About this task: Go through the data below and copy each line that includes "right".
Stored data below:
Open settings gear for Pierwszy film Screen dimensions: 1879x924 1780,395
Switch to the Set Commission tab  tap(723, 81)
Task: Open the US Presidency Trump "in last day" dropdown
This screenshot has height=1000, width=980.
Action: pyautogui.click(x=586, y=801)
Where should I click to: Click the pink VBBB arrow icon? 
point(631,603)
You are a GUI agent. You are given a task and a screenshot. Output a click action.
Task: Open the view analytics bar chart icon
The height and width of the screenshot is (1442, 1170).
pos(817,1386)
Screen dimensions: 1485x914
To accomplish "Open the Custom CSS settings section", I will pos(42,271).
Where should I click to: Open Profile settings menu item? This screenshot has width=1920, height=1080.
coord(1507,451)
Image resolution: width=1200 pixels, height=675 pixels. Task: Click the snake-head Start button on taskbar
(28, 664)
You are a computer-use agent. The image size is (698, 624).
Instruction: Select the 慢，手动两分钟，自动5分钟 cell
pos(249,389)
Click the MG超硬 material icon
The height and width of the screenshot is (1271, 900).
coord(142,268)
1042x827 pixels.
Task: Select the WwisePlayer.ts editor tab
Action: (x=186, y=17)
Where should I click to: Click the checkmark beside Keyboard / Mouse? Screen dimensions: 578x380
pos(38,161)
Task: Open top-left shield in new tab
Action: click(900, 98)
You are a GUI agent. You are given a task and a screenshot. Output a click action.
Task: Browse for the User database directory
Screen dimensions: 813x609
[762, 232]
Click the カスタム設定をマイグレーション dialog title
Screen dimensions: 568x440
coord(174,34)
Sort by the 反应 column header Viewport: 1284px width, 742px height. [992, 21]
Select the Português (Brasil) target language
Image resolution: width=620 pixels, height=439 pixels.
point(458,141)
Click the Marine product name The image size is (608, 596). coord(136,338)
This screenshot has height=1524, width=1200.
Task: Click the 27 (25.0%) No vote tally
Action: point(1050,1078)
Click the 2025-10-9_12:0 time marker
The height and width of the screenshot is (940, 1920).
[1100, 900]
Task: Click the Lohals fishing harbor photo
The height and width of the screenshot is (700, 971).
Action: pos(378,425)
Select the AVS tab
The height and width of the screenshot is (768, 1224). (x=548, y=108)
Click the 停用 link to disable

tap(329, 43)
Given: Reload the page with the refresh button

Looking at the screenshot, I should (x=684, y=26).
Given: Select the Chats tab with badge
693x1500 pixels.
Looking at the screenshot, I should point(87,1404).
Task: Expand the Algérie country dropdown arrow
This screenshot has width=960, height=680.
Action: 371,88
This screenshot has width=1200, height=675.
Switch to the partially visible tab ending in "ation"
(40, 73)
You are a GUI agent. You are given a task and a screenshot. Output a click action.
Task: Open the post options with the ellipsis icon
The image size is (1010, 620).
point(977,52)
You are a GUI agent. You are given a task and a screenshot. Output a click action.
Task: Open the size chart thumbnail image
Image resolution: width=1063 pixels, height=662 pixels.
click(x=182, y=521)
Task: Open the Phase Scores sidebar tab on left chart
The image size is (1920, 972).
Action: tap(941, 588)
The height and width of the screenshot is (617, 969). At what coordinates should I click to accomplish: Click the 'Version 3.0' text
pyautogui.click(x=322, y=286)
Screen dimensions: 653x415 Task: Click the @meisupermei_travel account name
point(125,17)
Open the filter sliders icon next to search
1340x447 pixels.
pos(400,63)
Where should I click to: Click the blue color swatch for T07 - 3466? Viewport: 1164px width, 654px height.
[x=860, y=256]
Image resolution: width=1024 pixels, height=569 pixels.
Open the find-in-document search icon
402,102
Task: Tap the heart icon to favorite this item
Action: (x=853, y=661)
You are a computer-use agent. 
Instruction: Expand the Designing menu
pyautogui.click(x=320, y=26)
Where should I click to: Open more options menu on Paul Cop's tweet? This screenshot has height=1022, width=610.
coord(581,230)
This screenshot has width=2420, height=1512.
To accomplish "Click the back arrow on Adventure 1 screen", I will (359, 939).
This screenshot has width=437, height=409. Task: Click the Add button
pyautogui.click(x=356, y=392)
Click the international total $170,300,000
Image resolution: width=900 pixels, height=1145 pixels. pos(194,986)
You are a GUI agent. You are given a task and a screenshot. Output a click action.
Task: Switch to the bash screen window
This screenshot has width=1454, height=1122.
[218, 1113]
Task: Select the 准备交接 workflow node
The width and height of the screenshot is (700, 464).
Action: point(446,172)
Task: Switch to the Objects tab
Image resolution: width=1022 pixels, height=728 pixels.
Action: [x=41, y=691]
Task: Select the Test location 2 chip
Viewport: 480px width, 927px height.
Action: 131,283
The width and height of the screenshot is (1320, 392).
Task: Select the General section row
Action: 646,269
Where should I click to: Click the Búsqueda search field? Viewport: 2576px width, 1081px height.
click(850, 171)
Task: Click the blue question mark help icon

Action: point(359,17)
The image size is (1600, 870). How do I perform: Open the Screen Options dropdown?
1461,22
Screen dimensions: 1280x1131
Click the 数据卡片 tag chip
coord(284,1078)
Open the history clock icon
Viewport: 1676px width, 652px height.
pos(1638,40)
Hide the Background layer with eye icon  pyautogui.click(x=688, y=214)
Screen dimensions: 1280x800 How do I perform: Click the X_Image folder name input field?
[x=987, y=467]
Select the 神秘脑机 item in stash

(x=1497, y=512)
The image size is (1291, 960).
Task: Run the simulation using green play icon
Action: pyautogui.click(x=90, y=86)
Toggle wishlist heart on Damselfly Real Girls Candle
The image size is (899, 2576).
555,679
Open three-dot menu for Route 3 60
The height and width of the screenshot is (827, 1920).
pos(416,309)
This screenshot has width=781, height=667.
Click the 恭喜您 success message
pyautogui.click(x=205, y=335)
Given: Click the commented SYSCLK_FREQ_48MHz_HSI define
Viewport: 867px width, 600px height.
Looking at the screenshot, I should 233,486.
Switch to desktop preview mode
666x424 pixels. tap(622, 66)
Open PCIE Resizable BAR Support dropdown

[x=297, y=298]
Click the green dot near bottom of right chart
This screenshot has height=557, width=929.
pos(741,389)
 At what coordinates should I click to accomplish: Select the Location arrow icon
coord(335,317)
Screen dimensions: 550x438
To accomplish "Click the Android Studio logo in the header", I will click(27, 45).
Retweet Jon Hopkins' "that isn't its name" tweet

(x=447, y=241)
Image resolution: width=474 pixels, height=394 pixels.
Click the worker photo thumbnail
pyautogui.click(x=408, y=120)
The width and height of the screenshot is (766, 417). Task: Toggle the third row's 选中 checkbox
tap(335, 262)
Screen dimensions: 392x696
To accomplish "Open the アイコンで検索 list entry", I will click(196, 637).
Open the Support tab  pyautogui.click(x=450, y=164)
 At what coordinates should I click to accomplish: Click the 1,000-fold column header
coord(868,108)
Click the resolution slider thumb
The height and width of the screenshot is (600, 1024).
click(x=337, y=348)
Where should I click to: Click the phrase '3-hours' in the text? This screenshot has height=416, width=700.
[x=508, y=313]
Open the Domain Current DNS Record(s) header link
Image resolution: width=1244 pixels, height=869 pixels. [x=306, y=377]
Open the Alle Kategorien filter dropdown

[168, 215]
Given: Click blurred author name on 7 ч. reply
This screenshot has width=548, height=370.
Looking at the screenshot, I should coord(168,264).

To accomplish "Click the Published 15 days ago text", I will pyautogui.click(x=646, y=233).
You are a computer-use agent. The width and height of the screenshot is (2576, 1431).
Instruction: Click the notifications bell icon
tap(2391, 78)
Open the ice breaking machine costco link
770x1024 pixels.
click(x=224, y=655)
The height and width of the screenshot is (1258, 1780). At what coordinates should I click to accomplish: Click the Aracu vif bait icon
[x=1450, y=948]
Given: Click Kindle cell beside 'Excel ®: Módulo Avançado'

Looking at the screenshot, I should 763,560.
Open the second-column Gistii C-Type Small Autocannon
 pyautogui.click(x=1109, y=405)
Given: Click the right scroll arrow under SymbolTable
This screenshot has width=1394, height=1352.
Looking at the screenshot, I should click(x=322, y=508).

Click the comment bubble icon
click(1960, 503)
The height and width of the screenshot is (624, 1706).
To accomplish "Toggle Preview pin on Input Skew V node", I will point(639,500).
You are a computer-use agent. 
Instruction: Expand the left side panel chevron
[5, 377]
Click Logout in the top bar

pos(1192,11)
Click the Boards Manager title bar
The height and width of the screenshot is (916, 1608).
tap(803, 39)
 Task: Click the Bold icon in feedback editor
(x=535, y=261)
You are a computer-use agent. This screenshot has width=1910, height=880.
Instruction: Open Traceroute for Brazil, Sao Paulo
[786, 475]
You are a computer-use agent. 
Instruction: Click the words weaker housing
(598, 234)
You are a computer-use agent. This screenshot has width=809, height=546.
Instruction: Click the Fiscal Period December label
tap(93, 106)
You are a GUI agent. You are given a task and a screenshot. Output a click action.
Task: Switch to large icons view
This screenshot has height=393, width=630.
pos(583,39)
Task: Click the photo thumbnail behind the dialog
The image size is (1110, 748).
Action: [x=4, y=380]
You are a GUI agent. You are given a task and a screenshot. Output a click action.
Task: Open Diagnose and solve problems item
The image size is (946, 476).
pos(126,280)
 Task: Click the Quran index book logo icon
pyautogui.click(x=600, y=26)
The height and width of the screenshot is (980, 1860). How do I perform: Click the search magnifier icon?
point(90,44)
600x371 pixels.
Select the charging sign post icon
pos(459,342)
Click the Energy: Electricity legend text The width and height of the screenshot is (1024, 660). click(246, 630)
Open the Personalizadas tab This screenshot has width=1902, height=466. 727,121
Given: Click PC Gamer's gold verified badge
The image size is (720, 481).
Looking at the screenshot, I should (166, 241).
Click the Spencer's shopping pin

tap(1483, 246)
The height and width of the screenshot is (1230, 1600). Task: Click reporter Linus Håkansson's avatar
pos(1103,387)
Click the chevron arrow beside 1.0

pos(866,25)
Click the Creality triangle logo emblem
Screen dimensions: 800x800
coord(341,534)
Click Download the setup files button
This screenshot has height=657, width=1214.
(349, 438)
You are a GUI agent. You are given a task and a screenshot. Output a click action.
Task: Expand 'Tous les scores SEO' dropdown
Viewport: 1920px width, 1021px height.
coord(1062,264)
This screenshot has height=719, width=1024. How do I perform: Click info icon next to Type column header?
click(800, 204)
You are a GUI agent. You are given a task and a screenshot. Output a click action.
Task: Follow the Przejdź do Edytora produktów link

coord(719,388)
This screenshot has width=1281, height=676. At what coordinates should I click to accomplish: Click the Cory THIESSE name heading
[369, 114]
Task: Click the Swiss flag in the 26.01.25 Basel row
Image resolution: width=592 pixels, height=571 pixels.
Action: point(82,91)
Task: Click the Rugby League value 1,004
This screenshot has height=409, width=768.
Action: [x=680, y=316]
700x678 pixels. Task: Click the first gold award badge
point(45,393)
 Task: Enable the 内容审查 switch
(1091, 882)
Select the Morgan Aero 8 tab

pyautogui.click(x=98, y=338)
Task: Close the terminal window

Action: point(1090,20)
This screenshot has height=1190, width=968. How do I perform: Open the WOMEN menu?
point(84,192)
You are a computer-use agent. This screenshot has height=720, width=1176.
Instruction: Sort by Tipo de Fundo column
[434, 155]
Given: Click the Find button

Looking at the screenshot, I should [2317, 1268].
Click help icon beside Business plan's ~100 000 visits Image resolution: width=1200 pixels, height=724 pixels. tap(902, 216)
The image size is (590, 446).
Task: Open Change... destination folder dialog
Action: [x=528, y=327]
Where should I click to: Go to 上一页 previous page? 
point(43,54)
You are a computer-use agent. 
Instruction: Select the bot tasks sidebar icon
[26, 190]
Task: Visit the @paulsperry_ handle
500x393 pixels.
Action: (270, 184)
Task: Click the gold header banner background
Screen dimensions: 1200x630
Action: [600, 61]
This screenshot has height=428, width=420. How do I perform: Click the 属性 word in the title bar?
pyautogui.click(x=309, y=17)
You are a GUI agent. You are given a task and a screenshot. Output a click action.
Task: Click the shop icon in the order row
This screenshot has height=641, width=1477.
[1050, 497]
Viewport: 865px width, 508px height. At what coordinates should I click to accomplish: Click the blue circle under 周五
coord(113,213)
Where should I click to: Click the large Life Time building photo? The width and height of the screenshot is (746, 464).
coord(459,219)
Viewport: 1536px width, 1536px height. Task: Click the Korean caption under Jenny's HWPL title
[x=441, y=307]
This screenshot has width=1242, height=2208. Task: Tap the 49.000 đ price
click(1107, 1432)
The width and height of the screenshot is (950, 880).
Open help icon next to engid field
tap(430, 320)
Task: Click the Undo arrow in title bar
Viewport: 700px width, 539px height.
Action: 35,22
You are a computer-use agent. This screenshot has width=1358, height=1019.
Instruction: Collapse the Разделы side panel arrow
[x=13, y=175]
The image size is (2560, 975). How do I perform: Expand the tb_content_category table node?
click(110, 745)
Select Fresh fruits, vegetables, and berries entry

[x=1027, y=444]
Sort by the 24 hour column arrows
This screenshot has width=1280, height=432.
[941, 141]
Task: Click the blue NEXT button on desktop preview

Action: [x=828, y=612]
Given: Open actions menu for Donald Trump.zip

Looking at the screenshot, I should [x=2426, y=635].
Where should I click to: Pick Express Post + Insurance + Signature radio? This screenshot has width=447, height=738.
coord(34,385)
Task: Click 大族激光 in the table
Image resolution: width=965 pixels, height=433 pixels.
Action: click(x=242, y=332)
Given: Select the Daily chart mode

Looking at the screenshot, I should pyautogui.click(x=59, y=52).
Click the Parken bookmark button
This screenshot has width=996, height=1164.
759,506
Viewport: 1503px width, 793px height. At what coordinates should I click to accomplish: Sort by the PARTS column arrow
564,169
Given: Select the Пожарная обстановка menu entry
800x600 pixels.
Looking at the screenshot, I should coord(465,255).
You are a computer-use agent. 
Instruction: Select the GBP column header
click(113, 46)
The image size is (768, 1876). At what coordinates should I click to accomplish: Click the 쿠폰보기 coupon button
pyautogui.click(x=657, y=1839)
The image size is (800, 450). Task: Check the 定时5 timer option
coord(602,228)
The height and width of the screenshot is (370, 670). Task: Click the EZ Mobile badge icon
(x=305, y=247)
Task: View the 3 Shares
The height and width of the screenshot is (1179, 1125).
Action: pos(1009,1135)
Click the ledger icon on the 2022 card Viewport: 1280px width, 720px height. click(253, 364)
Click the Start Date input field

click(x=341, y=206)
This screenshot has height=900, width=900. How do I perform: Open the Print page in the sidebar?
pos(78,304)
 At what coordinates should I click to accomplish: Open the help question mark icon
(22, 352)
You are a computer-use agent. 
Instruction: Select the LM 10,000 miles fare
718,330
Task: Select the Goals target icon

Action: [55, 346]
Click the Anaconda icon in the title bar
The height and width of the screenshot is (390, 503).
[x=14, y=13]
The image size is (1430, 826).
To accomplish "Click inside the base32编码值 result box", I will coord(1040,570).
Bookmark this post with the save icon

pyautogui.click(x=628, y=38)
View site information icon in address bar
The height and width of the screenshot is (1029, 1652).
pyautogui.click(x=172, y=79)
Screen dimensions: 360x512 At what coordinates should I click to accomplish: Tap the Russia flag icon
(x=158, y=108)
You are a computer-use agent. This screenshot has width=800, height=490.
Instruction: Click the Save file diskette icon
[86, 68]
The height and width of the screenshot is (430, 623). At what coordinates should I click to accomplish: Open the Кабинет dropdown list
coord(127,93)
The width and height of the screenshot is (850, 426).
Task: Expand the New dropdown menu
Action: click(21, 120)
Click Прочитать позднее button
End of Stored data.
Solution to this exercise:
Click the green dot near bottom of right chart
Given: Click the right scroll arrow under SymbolTable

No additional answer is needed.